# ispconfig 3 - Spamfilter bei Fetchmail/Weiterleitung



## Firebird (7. Dez. 2011)

Hallo,


Sehe ich das richtig und es werden eMails die per fetchmail oder Weiterleitungen in die Mailbox gelegt werden nicht per Spamfilter geprüft/aussortiert? Ich bekomme jedenfalls immer eine größere Anzahl an Spammails über eben diese Wege.

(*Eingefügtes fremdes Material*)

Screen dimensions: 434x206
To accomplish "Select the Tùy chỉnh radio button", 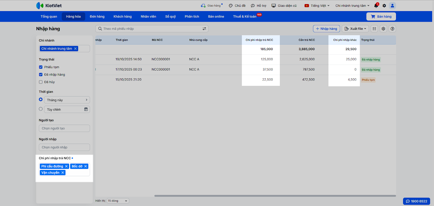I will pos(41,109).
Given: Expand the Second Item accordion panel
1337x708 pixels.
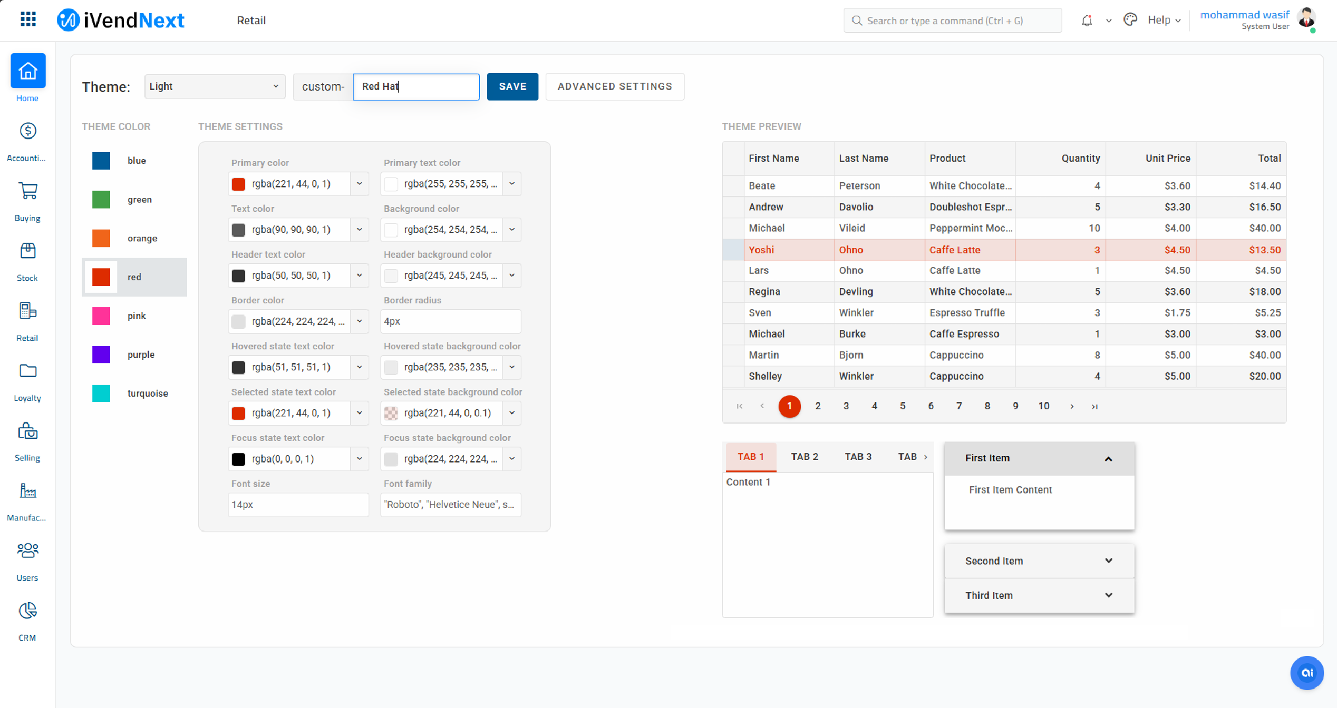Looking at the screenshot, I should pos(1039,561).
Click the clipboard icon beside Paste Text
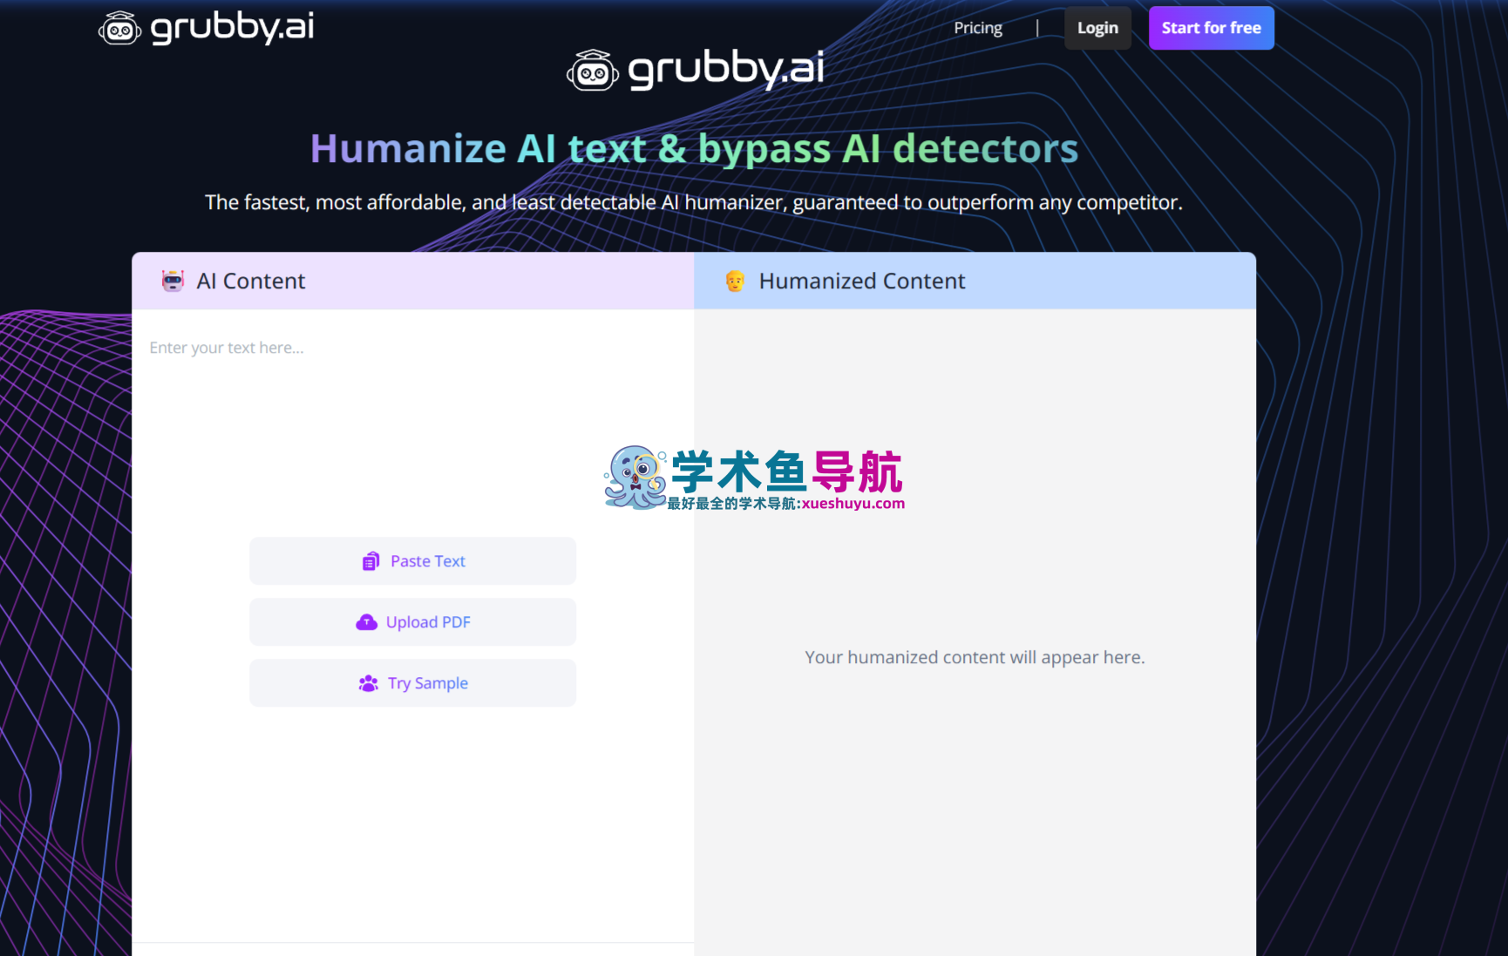 (371, 560)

Gibt es da einen Workaround oder Ähnliches? Das ist bei mir gerade ein ziemliches Problem.


----------



## Till (7. Dez. 2011)

Alle Emails werden über den Spamfilter geleitet, kannst Du ja im Log selbst nachsehen. Aber viele Spamfilterfunktionen können bei Einlieferung über fetchmal nicht mehr greifen, da diese nur auf dem ersten Server der die Emails empfängt funktionieren.


----------



## Firebird (9. Dez. 2011)

Ok, aber ich hatte ein eMail Konto office@xxx.com bei dem die meisten SPAM-Mails aussortiert wurden. Jetzt habe ich statt dem Konto eine Weiterleitung auf eine andere Adresse, und die SPAM Mails gehen einfach durch.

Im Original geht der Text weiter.